Tout naturellement, Ibrahim Boubacar Keïta sera candidat à sa propre succession à la magistrature suprême en 2018. Que Dieu lui prête longue vie pour ce faire. Un sage président africain avait coutume de dire qu’on n’organise pas les élections en Afrique pour les perdre. Dans le contexte politique de notre continent, cette conviction semble justifiée quand on sait que lorsqu’un président africain est candidat à sa propre succession, il est de règle qu’il y arrive. Certes, les moyens pour réussir cette fin sont multiples et variés.
Le président malien IBK va-t-il réussir son pari à l’image de la presque totalité des chefs d’Etat africains ? A moins d’être charlatan sinon, il n’est pas déjà judicieux d’épiloguer sur une telle éventualité en République du Mali.

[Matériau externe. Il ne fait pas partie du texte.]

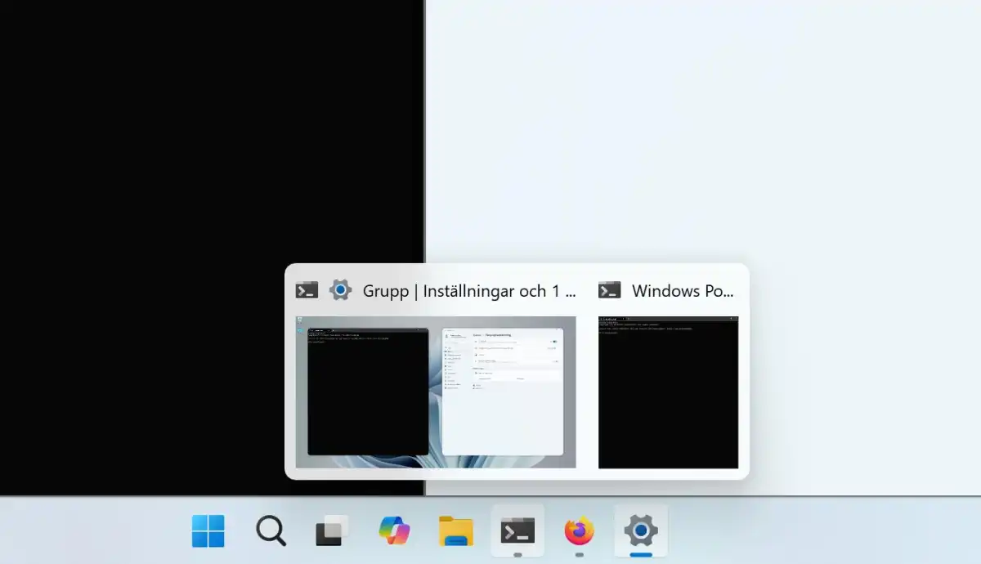Open Task View from the taskbar
The width and height of the screenshot is (981, 564).
click(x=332, y=531)
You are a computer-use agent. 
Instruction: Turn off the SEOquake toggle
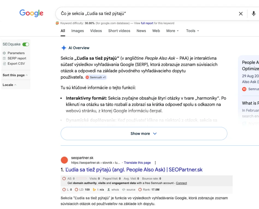(26, 44)
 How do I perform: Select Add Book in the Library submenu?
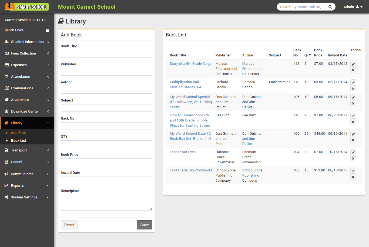point(19,133)
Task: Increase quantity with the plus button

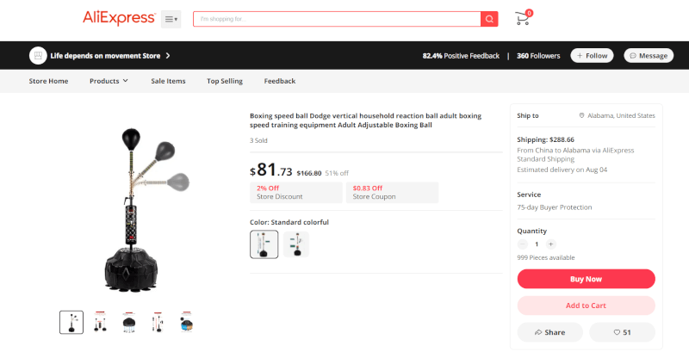Action: click(550, 244)
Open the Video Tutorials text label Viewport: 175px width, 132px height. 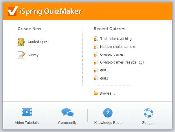point(27,123)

La seule certitude aujourd’hui, c’est que le président malien a déjà pris la température du match politique de juillet 2018. Il n’échappe à personne que pour avoir servi Alpha Oumar Konaré (AOK) en sa qualité de Premier ministre durant 6 longues années, IBK a eu le temps et les circonstances d’apprendre les manœuvres divisionnistes d’AOK en vue de se maintenir aux affaires contre vents et marrées.
Nous avons toujours en mémoire que l’ancien président Alpha Oumar Konaré, par l’entremise de ses apprentis sorciers, devins et opportunistes de tout acabit, a pratiqué dans notre pays la fameuse politique chère aux Anglais à savoir «divid to rule» (diviser pour régner). C’est ainsi que les différents partis politiques qui avaient pouvoir de nuisance ont vu leur sort scellé par leur émiettement progressif en de petits partis qui n’ont d’autres choix que de jouer aux manœuvres politiciennes de Alpha- président. Son élection pour son deuxième mandat à la tête du pays s’est déroulée dans des conditions peu recommandables.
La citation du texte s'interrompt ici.